== TEXT EXCERPT ==
>> begin

Thursday, February 26, 2009

let's see what life has to hold, down the road.

well, this has been brewing in my mind. Hopefully my mother won't kill me for it (:






i was reading throught the 1975 Viking annual last night when I began thinking more of my parents, rather than my life. It's so amazing to think (and this is where they may wanna shoot me) but..at one point, they were my age too. I know it's hard for me to believe ONLY because I wasn't there to witness them at that age. They suffered the same issues that I face now. The wisdom is there, as to what I should do next, but I believe they hold back sometimes in hopes that maybe the mistake I make will be one that makes me stronger. one signature said something about being home "on time", hmm..i've never missed a curfew! these are people that spent their time with my parents, they laughed, they made memories, some of them loved each other, some of them hated the other. Some of them ended up marrying each other & some moved away, and haven't been seen since graduation - - it's so surreal for me; To believe that my parents rode up & down the same roads that we do, sometimes talking about the same things we do now, basically, they grew up the same way we did.
We don't give them enough credit for the things they do for us, to protect us. We should realize that they have been there before we ever thought about being there, we should listen as they advise us on what to do, but no - some of us are too stubborn.
I cannot imagine my parents when they "dated" (courted, whatever they called it). That (in my world) never exsisted. You know, I've heard stories of that time in their life, but I just can't wrap my mind around it.
Men were completely different then, compared to now. Most ALL men then held the door, opened the door, walked you to your door, called you (now..we text! - for the most part), sent flowers for no apparent reason other than to let you know they were thinking about you, etc, etc. Nowadays, yes, there are still men around like that (and I would say BE THANKFUL if you have one that does all those things for you, because they're hard to find) but back then, it was second nature. It was the way it was supposed to be. We've strayed so far away from mannerism's in today's world that it's sad.
Anyway, onward to my observation.. I can't see my daddy leaving the table during an UNO game with Mamma & PawPaw because he was about to win, and didn't want to make PawPaw mad before he asked for my mothers hand in marriage. & I can only hear about him and Mamma washing the car when he popped the question.
It's not that I don't want to see it, or even that I'm trying to block it from my memory. Believe me, i'd love to have been a fly on the wall in that situation. I'd love to go back & spend a day in that era. The clothes, the vehicles, the past times, the school, the people, everything about it seems so much fun - compared to now. I'm sure i'll look back in 20 years and say the same thing about this time period, though, too. I guess what this whole post is about would be that - - it's just hard to imagine life for my parents without children.


They are so good to us, and we take it for granted each & everyday.

>> end

[Text and element pointing records]

>> begin

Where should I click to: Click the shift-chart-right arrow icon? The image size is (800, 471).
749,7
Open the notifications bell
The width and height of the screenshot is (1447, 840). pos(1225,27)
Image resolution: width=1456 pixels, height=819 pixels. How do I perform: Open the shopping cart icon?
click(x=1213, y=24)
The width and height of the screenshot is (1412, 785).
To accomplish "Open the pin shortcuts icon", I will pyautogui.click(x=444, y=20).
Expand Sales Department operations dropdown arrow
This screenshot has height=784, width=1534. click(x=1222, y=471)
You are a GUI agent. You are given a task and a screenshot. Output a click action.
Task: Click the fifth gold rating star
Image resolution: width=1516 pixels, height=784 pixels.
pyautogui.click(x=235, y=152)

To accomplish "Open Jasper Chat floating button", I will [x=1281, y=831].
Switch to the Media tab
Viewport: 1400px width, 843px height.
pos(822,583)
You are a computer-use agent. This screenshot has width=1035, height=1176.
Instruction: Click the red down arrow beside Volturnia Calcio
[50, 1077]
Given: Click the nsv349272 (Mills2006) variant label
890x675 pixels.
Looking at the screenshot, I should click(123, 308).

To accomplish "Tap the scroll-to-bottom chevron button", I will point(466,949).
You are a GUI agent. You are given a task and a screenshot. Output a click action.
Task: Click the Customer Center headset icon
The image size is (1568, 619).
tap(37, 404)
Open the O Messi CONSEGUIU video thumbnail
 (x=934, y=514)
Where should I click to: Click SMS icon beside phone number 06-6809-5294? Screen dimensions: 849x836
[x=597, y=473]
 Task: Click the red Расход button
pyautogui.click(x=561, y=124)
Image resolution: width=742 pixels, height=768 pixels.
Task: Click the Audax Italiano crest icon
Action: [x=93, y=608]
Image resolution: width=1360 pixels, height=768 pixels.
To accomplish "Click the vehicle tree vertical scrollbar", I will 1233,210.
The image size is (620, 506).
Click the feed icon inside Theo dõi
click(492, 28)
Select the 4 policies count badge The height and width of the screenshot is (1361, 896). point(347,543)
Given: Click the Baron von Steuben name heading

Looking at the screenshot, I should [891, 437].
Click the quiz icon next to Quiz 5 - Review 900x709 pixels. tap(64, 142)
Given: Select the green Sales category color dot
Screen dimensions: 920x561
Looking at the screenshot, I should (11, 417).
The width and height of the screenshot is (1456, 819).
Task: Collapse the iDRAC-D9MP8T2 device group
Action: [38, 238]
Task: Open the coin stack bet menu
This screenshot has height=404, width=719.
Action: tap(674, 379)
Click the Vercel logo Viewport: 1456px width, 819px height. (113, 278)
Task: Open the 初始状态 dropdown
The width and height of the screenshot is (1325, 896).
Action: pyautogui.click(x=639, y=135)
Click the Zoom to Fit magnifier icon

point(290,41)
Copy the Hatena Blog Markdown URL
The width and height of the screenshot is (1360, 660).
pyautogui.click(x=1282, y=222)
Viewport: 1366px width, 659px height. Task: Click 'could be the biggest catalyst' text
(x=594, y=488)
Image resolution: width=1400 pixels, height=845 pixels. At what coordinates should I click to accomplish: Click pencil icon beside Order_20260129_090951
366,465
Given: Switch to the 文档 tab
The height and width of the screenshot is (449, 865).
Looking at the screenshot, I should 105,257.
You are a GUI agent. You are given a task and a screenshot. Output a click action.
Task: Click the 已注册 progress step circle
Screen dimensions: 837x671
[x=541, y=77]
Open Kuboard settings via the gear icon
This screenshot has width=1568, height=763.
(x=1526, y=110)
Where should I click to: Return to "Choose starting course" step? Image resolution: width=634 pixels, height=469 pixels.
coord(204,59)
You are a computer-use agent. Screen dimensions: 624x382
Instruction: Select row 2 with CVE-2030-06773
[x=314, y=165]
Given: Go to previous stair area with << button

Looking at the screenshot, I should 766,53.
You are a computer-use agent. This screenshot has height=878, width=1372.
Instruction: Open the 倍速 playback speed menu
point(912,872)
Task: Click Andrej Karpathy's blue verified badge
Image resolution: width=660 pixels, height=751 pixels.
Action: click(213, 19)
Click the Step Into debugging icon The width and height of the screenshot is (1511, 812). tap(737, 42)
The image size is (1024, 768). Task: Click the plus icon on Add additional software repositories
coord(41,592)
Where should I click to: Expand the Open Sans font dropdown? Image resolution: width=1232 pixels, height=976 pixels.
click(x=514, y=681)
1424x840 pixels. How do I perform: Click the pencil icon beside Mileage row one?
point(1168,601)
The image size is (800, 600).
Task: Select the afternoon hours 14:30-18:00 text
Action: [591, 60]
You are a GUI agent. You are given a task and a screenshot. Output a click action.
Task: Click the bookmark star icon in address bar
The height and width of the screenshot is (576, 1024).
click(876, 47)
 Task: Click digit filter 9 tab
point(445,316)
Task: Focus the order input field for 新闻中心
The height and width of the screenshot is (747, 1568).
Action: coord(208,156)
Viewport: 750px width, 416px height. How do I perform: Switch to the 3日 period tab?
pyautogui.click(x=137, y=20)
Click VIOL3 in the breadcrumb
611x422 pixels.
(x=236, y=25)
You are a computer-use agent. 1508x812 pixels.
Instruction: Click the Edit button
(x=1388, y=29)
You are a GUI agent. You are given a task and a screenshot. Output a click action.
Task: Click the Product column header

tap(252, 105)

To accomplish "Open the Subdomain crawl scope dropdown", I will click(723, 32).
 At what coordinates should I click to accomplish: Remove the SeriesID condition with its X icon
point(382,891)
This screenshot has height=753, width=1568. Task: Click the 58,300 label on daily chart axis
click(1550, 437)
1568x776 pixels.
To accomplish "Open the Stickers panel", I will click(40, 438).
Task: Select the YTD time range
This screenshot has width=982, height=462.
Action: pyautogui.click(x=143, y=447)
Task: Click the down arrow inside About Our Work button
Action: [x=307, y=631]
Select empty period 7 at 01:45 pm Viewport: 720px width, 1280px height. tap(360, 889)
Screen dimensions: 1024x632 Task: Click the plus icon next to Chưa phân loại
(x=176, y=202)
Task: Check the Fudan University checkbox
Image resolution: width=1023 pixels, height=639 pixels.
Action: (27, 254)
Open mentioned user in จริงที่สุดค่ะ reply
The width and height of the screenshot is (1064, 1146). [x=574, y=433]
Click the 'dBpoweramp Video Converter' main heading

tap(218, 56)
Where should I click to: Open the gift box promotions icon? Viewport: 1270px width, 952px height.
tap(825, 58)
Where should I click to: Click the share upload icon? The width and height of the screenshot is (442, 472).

>> end

== DIRECTIVE A ==
Answer these questions using the blog post:
(i) Which year's Viking annual was the writer reading?
(ii) During what game did the writer's daddy leave the table?
(iii) What were the writer's daddy and Mamma doing when he popped the question?
== DIRECTIVE B ==
Copy the blog post word for word, from "It's not that" up to and including "parents without children.".

== OUTPUT A ==
(i) 1975
(ii) UNO
(iii) Washing the car

== OUTPUT B ==
It's not that I don't want to see it, or even that I'm trying to block it from my memory. Believe me, i'd love to have been a fly on the wall in that situation. I'd love to go back & spend a day in that era. The clothes, the vehicles, the past times, the school, the people, everything about it seems so much fun - compared to now. I'm sure i'll look back in 20 years and say the same thing about this time period, though, too. I guess what this whole post is about would be that - - it's just hard to imagine life for my parents without children.